YOUR GOAL
Check each line below for the word "computer", and copy those that have it.

----- RECORDS SUPPLIED -----

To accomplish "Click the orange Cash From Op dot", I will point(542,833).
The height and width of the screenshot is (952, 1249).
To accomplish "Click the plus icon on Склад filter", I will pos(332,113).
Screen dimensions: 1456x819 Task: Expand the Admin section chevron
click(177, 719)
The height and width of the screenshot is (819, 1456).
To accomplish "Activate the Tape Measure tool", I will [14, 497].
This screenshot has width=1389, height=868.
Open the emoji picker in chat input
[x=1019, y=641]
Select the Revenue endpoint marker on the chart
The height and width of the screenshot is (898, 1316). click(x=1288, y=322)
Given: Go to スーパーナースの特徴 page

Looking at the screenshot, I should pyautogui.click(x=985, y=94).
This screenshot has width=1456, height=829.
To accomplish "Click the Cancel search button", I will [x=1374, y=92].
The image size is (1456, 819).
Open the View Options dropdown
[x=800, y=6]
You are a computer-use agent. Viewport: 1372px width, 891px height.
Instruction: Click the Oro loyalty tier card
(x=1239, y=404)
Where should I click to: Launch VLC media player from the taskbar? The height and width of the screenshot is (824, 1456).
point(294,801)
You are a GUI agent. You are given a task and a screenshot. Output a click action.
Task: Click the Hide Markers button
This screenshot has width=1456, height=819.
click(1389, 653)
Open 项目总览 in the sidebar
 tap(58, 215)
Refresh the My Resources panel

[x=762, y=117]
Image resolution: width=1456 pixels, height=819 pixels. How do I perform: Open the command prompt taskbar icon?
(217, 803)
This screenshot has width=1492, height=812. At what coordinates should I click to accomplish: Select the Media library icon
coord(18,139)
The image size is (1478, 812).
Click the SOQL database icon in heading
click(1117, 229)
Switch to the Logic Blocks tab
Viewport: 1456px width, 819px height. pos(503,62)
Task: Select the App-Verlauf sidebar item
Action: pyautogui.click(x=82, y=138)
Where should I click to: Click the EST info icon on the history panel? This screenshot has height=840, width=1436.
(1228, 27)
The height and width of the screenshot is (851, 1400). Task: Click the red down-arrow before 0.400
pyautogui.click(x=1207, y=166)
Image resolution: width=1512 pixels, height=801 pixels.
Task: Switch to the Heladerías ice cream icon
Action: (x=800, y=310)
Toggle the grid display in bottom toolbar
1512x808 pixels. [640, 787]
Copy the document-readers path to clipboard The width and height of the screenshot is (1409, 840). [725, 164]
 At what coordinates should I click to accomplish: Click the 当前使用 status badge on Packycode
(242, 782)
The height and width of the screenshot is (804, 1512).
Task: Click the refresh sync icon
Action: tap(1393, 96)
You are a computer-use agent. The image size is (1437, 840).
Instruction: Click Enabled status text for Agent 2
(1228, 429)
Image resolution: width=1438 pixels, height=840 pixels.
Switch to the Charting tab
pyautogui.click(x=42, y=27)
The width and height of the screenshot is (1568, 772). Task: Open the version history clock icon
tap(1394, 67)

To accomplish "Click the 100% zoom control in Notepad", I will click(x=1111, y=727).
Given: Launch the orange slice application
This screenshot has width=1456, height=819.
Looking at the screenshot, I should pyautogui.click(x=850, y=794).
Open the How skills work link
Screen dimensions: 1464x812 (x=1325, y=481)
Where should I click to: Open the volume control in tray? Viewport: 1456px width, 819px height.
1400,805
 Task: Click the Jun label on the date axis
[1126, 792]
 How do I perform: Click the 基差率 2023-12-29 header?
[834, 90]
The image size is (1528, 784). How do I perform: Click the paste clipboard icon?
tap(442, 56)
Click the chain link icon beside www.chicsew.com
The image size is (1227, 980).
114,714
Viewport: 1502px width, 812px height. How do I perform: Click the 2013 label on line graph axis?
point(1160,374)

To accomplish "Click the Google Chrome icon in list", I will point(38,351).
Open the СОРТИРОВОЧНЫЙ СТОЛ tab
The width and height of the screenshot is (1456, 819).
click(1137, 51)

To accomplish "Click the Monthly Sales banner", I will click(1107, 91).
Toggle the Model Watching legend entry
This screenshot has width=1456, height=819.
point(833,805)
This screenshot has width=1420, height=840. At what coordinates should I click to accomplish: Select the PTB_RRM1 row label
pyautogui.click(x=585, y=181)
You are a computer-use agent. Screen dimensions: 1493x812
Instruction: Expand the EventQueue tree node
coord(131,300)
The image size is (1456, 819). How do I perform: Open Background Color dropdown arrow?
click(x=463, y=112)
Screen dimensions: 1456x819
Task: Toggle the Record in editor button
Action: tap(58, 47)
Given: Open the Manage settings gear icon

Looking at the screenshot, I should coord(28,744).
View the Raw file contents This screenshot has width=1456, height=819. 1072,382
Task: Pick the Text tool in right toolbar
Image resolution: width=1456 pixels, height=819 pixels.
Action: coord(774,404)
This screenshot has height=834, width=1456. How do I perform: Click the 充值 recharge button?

-----

EXERCISE RESPONSE
You are a computer-use agent. Viewport: 1372px width, 891px height.
You are a computer-use agent. The image size is (1437, 840).
You are a computer-use agent. Screen dimensions: 1493x812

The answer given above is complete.